▸ Extrait
☆ ☆ ☆ ☆
L’un des modèles des changements dans les organisations, en éducation et en particulier dans le système éducatif est basé sur l’introduction d’objets nouveaux dans l’activité quotidienne. Ainsi l’arrivée d’ordinateurs portables dans les collèges des Landes correspond largement à ce modèle. Aussi est-il intéressant de l’analyser pour envisager l’effet que cette stratégie a sur le système.
Michael Hubermann a publié pour l’UNESCO un texte de 92 pages intitulé : Comment s’opèrent les changements en éducation : contribution à l’étude de l’innovation. Ce document, bien qu’ancien (1973, 2è edition 1983) a le mérite de rappeler que cette question n’est pas nouvelle et que l’on peut quand même înterroger le passé… pour éclairer le présent. A la page 29 du rapport, le titre : « pourquoi les écoles changent si lentement ? » est un indicateur de ce qui caractérise le système scolaire. C’est d’ailleurs souvent ce qui irrite les décideurs, politiques ou non, les innovateurs, les responsables qui s’interrogent souvent sur cette résistance. Ce chapitre est extrémement critique sur l’école et sa recherche constante de maintien d’un état de stabilité souvent basé sur l’expérience ancienne. 30 ou 50 années sont monnaie courante pour observer les changements qui s’opèrent après une impulsion initial d’où qu’elle vienne. Extrinsèques ou intrinsèques les facteurs de changements et de résistance sont nombreux et méritent une attention accrue du décideur qui veut observer des évolutions sensibles issues de son initiative. Malheureusement il semble que le système éducatif soit résistant (rappelons simplement le titre d’un ouvrage de Neil Postmann, Enseigner c’est résister), et en particulier au facteurs exogènes.
☆ ☆ ☆ ☆
▸ Tâches à réaliser
a) Selon le texte sur les changements en éducation, en quelle année est parue la première édition du rapport de Michael Hubermann pour l'UNESCO ?
b) Reprenez, s'il vous plaît, le texte sur les changements en éducation à la suite de sa dernière phrase.

▸ Enregistrements bruts
☆ ☆ ☆ ☆
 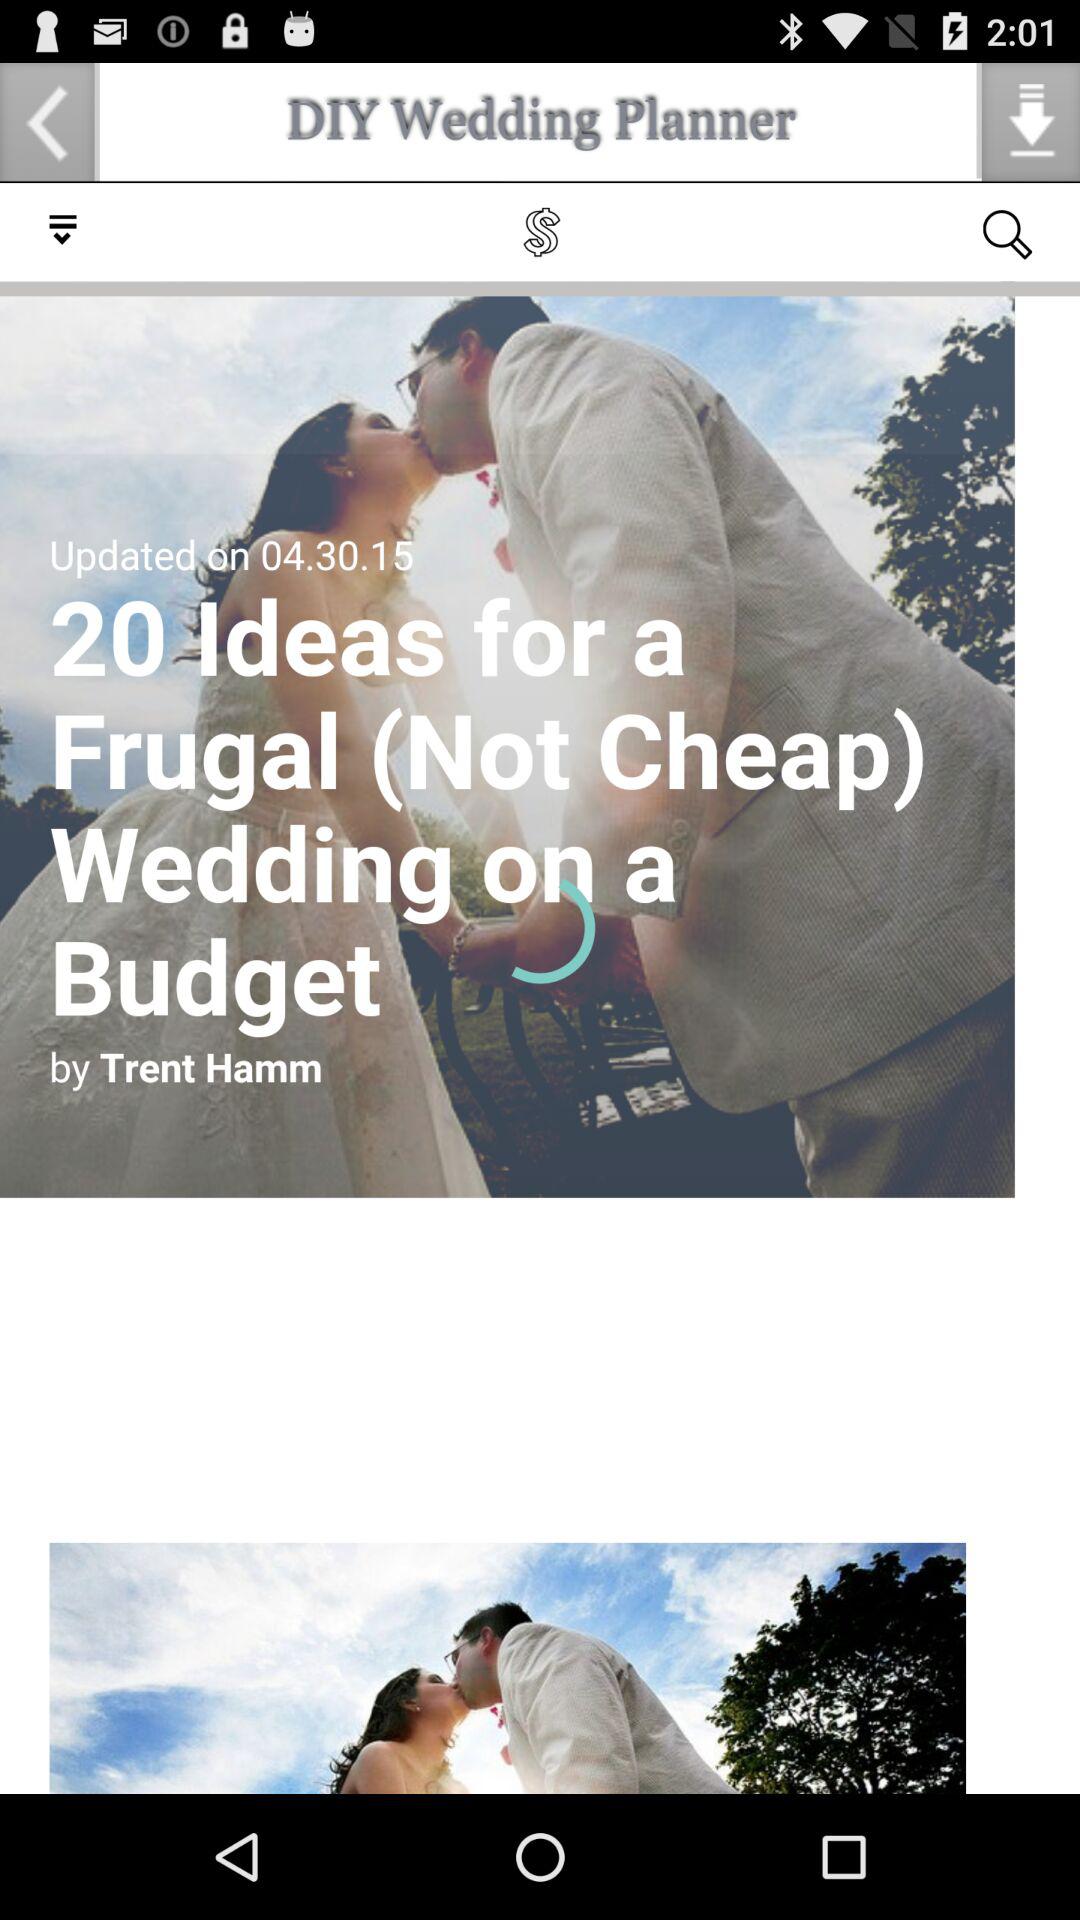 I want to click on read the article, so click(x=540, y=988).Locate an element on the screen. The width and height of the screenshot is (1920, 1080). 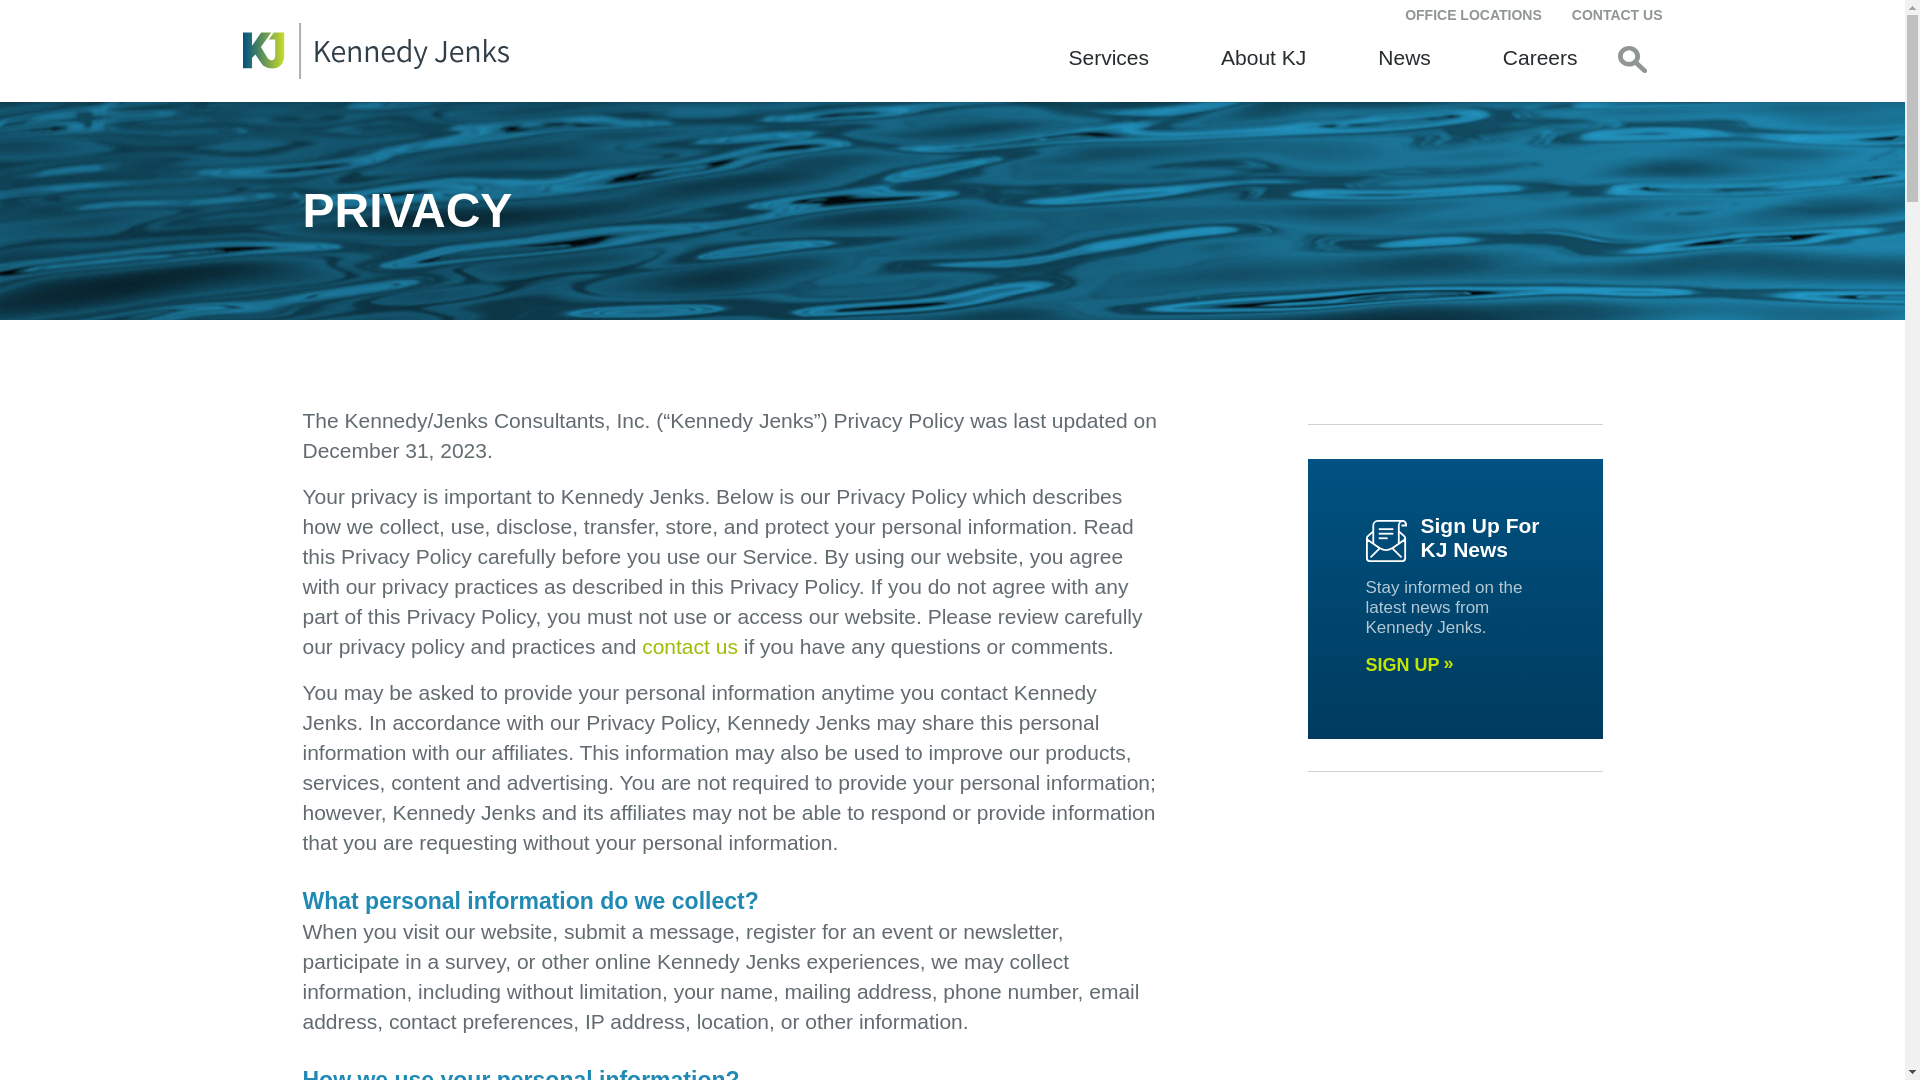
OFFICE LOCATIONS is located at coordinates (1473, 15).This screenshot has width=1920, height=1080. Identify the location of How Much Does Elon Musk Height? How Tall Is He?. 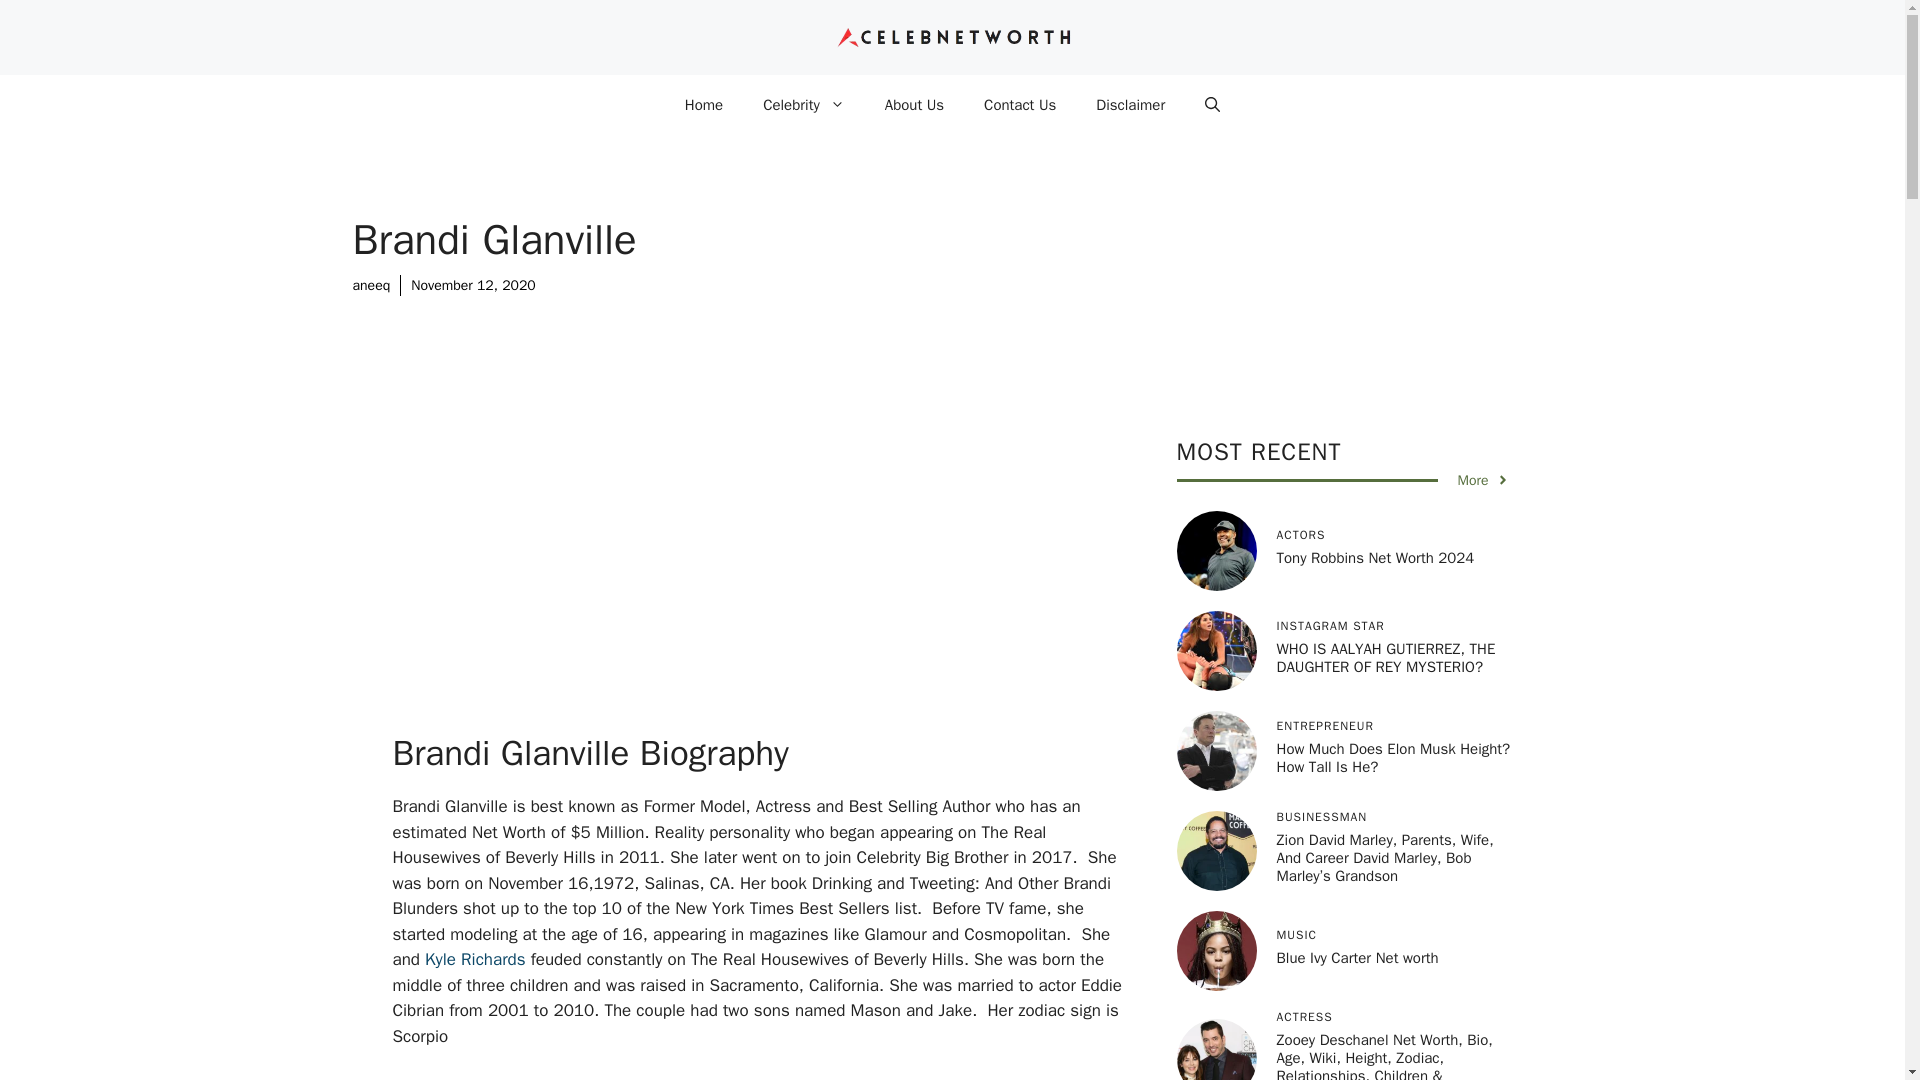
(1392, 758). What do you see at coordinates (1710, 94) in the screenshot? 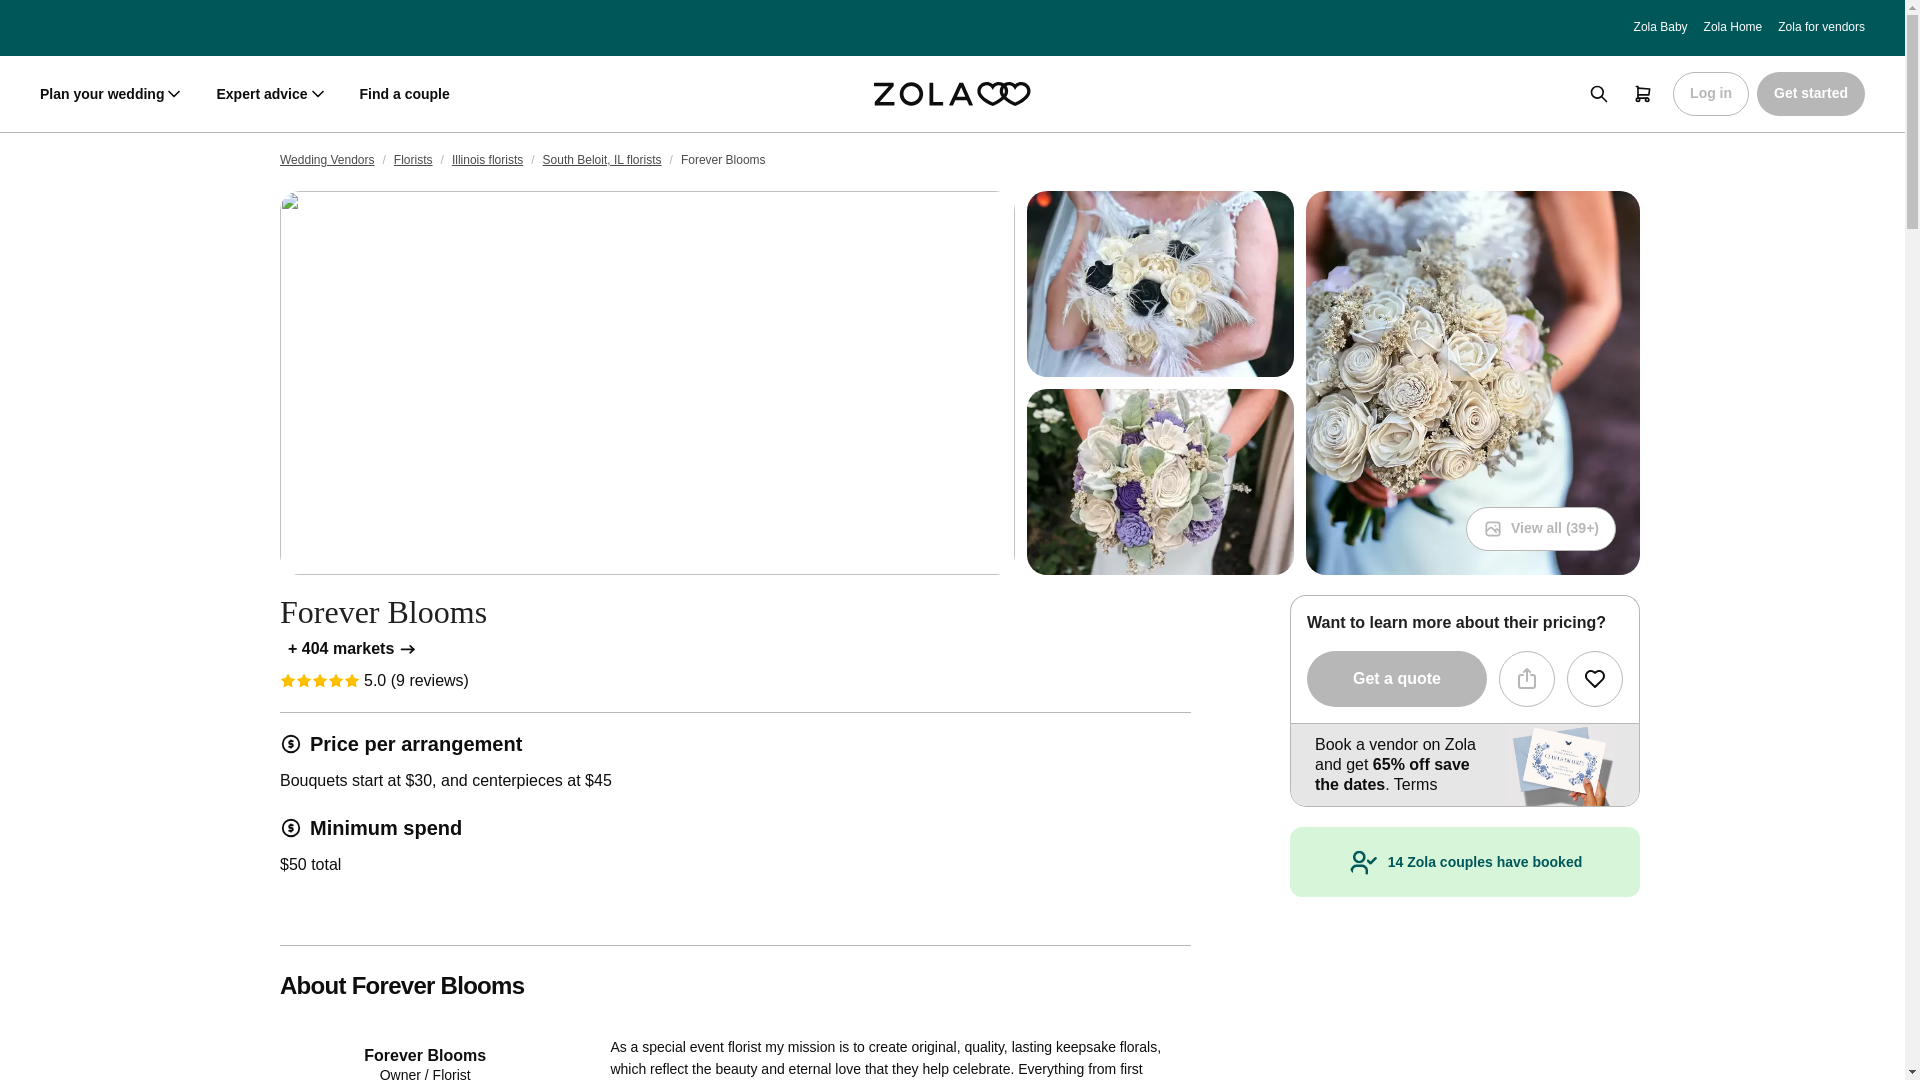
☆ ☆ ☆ ☆
▸ Résultats attendus
a) En 1973.

b)
Le grand mérite de l’enquête menée dans les Landes est de nous permettre de lire ces éléments et d’en mesurer la force. En 8 années, on ne peut que constater qu’il s’est produit beaucoup d’évolutions sur lesquelles nous aurons l’occasion de revenir dans des billets ultérieur. Pour l’instant notre propos se limitera à revenir sur ce qui a été les premières impressions qu’a pu dégager une telle initiative. En effet, dans le vacarme médiatique d’Internet en 2001 et de quelques vélléités de cartables électroniques au profil très différents d’un lieu à l’autre, l’initiative des Landes a eu un mérite démocratique réel : fournir à tous les moyens d’accéder aux TIC dans le cadre scolaire avec un modèle audacieux : un ordinateur pour chaque collégien. En 2004 les premières évaluations présentées montraient un réel enthousiasme de certains, mais devaient rapidement être relativisées en regard des actions concrètes en classe. Le mérite d’avoir poursuivi dans la même direction n’en est que plus grand. En effet l’un des éléments clés, le temps, devait être une variable à accepter comme incontournable. L’autre mérite de cette insistance est de croire qu’il y a quelque chose de fondamental dans cette action et que la poursuivre c’est aller jusqu’au bout d’une logique qui envisage ce projet sous l’axe du long terme. Le politique, en allant au delà des premières déceptions, soit être salué dans sa détermination et surtout une forme de clairvoyance. Même si aujourd’hui les résultats peuvent sembler encore peu à la hauteur ( encore faudrait-il dire de quelle norme on parle) des ambitions , surtout celles des zélateurs de ce genre de projet, il reste que les avancées sont réelles et qu’il faut saluer le fait que le projet accompagne réellement une évolution des pratiques sociales qui se sont largement amplifiées depuis. Il suffit de lire les chiffres des équipements à domiciles de l’ensemble des acteurs interrogés pour s’en rendre compte pour noter qu’ils sont omniprésents et que le projet « un ordinateur un collégien » est bien un élément clé pour tenter d’éviter la rupture, la fracture entre le système scolaire et la société autour des TIC. Il suffit pour s’en convaincre de lire les commentaires attristés des validations du B2i dans de nombreux établissements pour ne pas saluer ce qui se passe dans les Landes, au delà des difficultés rencontrées et des hésitations du monde scolaire.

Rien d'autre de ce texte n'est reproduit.